I loved to have my class act out stories, and there are several fairy tales featuring farm animals that are great for acting out. Although there are only a few characters in the Three Billy Goats Gruff, I love the language that is used and it is really easy to sequence and retell.
When I introduce a fairy tale I often like to just tell it the first time, instead of reading it from a book. I just feel like the children are so engaged when I am telling a story, and it is so easy for me to make eye contact when I am not reading. Here are some props I used to retell this story. They are double because they fold in half and stand up – that way kids all around the circle get a good view.
I got these pictures from this resource book:
You could easily use just one image and make a stick puppet or put a magnet or sand paper on the back to tell this as a magnet or flannelboard story.
When my children acted out the story – after hearing it a few times, we actually used a classroom table for the bridge, and they trip trapped over the top – on their hands and knees, with the “troll” hiding underneath!
We used these pictures as necklaces for the characters:
These 4 pictures can be used to sequence the story, or to go along with an oral retelling. I reduced the size of these pictures for a writing project. The children cut the pictures out and glued them into a booklet in the correct order. Then they wrote a sentence or two describing what was happening in that picture.
For example –
“The littlest Billy Goat Gruff went across the bridge.”

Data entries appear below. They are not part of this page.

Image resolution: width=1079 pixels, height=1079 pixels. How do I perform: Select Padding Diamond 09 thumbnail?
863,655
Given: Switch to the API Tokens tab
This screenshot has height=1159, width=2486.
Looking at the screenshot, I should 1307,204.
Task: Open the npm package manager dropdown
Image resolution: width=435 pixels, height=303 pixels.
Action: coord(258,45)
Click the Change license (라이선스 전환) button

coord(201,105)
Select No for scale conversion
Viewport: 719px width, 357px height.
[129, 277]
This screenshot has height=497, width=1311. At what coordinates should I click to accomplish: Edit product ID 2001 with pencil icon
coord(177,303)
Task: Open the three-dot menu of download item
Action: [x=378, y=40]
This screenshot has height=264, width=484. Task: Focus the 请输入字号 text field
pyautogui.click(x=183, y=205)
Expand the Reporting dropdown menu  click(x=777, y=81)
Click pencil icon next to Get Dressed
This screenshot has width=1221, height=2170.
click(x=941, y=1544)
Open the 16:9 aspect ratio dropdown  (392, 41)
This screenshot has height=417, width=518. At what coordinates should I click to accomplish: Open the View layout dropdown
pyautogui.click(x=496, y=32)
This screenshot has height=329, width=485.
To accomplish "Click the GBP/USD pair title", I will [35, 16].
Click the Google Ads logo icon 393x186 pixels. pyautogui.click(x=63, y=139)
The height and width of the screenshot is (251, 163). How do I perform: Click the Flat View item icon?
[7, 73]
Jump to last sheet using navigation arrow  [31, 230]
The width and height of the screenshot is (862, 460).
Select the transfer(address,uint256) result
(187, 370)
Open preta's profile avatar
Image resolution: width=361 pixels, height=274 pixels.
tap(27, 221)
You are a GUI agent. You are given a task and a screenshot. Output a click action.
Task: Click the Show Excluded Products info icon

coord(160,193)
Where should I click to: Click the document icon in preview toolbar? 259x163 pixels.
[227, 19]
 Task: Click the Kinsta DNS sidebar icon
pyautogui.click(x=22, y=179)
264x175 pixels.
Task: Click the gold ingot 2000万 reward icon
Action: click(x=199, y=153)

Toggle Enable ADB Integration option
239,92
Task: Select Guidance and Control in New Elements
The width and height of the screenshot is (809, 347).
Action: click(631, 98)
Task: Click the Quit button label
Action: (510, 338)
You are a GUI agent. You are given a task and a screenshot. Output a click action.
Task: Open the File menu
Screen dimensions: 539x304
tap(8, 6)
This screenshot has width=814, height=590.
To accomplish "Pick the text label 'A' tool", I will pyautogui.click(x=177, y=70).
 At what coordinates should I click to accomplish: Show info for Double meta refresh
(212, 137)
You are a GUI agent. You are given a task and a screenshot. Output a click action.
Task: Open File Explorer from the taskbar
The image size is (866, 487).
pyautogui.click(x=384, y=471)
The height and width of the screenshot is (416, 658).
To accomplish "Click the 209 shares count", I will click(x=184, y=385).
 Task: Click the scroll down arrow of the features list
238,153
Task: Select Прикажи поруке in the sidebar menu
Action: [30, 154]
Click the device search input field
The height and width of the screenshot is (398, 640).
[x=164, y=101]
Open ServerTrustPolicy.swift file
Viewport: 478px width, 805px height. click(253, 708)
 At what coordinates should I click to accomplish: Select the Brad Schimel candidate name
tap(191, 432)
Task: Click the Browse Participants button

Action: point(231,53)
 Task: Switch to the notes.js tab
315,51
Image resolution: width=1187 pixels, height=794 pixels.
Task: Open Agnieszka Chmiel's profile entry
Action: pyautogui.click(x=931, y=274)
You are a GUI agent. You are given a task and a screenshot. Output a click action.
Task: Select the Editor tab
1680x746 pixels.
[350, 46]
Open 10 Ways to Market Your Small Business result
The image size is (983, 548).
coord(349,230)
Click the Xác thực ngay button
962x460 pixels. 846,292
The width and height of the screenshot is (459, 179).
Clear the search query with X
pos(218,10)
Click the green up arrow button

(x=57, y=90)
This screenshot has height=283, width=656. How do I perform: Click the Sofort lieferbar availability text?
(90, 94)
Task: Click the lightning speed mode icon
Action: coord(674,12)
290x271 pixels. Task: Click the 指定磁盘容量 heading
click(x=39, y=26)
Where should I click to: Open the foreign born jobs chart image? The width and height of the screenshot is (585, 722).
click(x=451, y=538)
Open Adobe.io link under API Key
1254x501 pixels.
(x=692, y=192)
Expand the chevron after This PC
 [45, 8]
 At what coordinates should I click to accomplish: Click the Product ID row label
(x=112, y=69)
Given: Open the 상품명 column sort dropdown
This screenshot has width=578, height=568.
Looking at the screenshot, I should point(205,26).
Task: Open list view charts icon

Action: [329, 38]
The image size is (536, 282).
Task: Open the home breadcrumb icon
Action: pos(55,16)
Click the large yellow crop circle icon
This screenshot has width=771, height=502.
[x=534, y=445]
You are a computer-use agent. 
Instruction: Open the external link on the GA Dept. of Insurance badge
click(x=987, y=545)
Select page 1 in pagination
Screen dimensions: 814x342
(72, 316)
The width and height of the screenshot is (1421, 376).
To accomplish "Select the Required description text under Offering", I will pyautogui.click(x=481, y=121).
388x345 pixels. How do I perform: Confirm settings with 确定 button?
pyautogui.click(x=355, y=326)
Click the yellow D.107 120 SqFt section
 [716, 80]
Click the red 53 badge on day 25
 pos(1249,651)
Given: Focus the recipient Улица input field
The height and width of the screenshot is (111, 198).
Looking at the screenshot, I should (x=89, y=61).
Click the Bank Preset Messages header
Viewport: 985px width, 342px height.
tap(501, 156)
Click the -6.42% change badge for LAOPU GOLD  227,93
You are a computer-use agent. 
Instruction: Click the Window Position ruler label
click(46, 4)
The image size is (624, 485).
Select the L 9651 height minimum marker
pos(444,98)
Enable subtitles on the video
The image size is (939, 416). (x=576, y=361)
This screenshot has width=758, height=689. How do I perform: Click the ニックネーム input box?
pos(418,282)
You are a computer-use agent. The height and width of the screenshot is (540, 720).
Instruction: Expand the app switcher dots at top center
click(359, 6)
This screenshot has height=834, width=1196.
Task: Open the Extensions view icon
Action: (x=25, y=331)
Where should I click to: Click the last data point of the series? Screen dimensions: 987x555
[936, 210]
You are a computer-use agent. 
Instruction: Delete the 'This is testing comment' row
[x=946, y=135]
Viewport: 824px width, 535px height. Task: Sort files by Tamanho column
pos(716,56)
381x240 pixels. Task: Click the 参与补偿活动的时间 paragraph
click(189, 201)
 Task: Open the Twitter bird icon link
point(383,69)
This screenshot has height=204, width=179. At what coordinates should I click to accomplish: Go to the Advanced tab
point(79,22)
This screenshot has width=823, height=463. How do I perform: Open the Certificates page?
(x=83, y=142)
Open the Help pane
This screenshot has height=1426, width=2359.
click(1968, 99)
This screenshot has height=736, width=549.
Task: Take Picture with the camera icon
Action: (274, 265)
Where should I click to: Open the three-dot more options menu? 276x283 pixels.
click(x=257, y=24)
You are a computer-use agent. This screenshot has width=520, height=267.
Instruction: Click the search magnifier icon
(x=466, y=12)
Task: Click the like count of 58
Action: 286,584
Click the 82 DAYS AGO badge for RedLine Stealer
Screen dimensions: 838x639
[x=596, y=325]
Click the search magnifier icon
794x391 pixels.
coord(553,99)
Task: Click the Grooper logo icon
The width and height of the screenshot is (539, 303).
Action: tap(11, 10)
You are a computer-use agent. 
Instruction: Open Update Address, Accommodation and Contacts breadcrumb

“The second Billy Goat told the troll to wait for his big brother.”
“The biggest Billy Goat Gruff pushed the troll into the water.”
“The goats went across the bridge and ate the green grass.”
I photocopied these two pages back to back, then cut them in half and stapled them to make a booklet numbered 1-4.
Each child also need one set of these pictures – there are 2 sets on each page.
I liked this project because it gave the children a chance to retell the story, and write sentences, but they didn’t have to create the idea this time. It was fun to see which children added descriptive language like “trip trap” or “mean, ugly troll.”
Sometimes I just asked the children to write about their favorite part of the story instead of sequencing the parts. I had lines at the bottom for the children to write, I left them off so you could add the type of lines your children are used to writing on.